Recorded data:
+++++
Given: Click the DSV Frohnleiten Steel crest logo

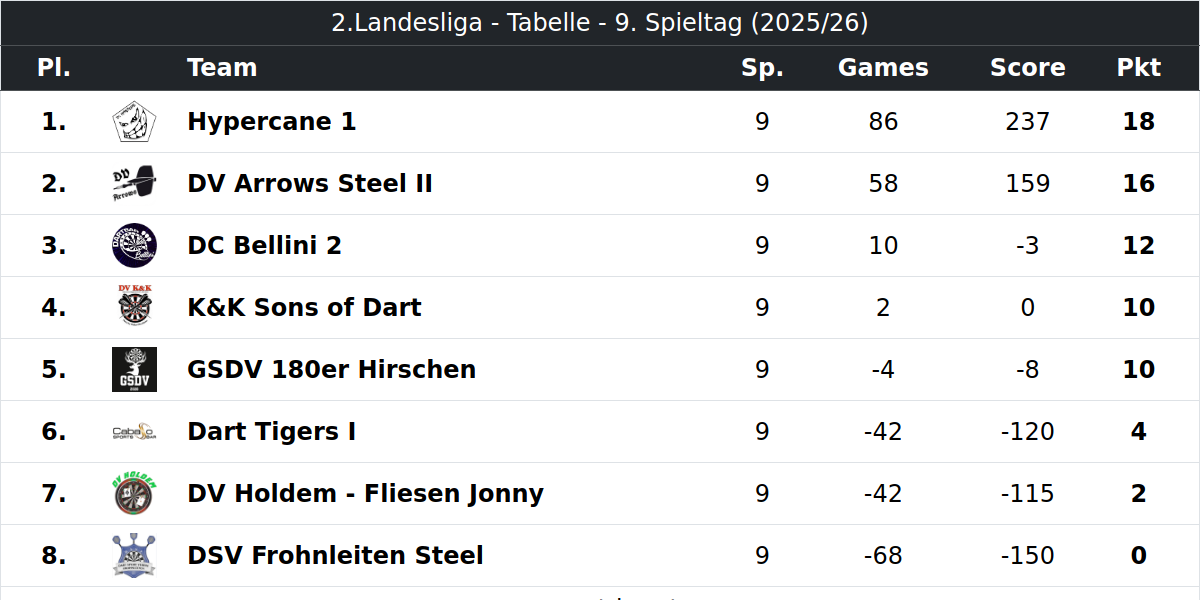Looking at the screenshot, I should click(x=134, y=556).
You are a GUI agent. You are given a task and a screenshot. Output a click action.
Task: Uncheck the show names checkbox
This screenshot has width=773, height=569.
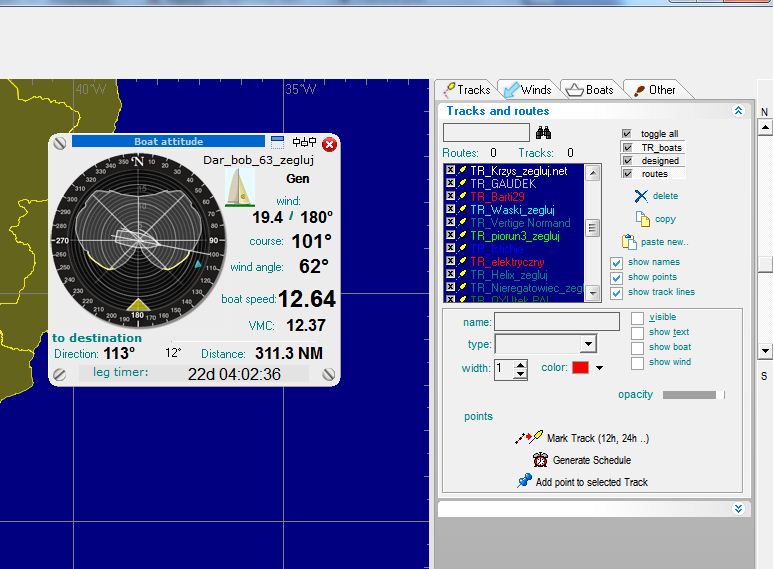(617, 263)
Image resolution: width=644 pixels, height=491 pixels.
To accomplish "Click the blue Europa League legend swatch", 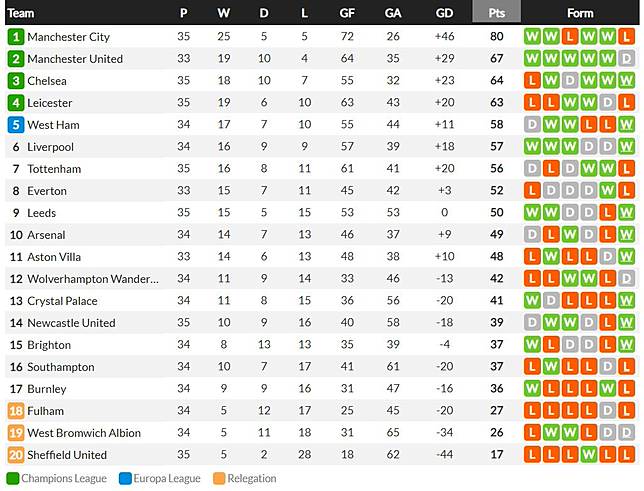I will pos(124,479).
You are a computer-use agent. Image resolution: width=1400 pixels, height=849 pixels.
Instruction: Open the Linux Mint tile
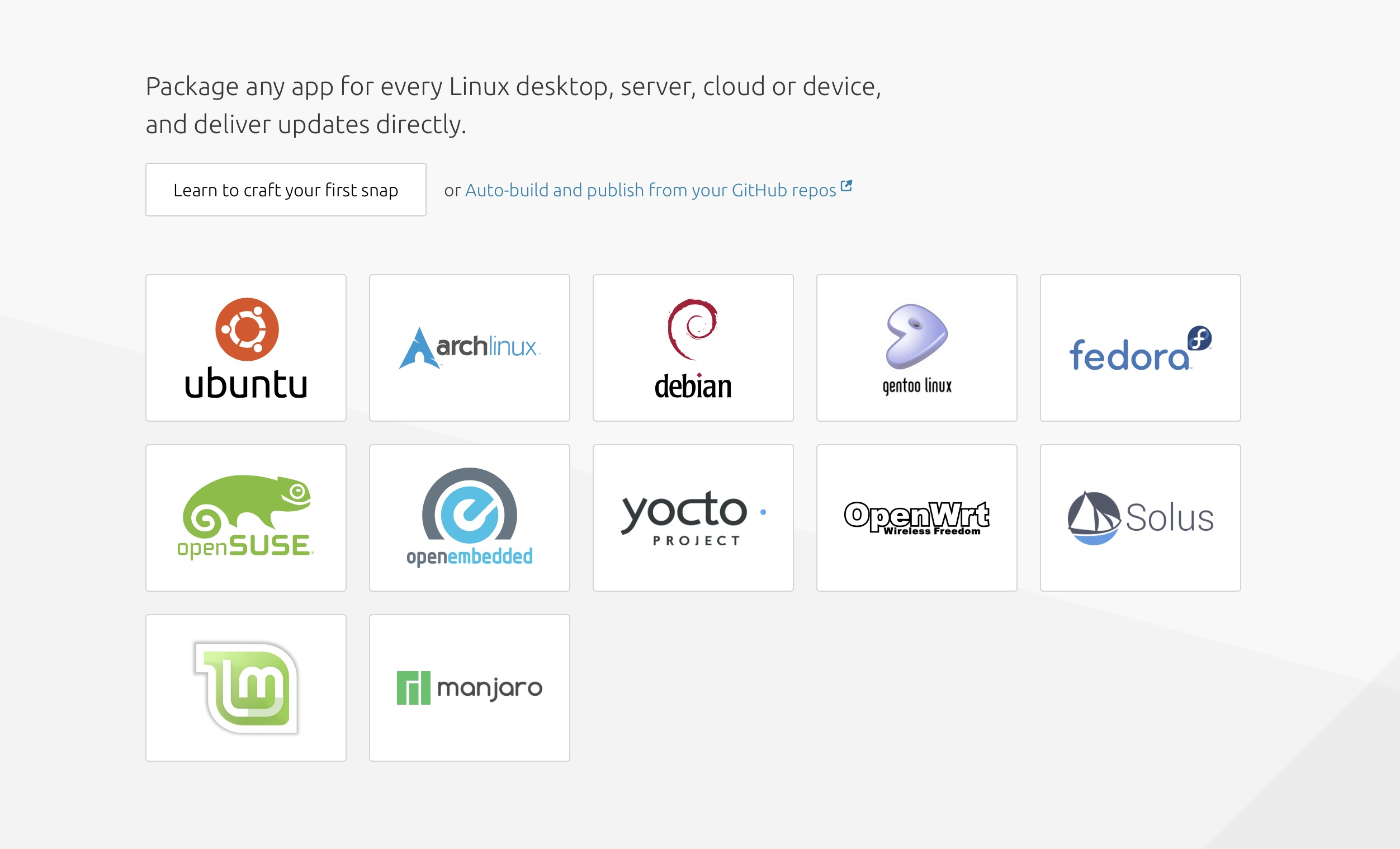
+++++
● Aim
Rewrite the items as a JSON list of strings, one string per line and no blank lines, covering the part that opens with the line containing "You are a computer-use" and runs through the end of the items. Leave the pictures out of the answer.

● Worked answer
[
  "You are a computer-use agent. Image resolution: width=1400 pixels, height=849 pixels.",
  "Instruction: Open the Linux Mint tile"
]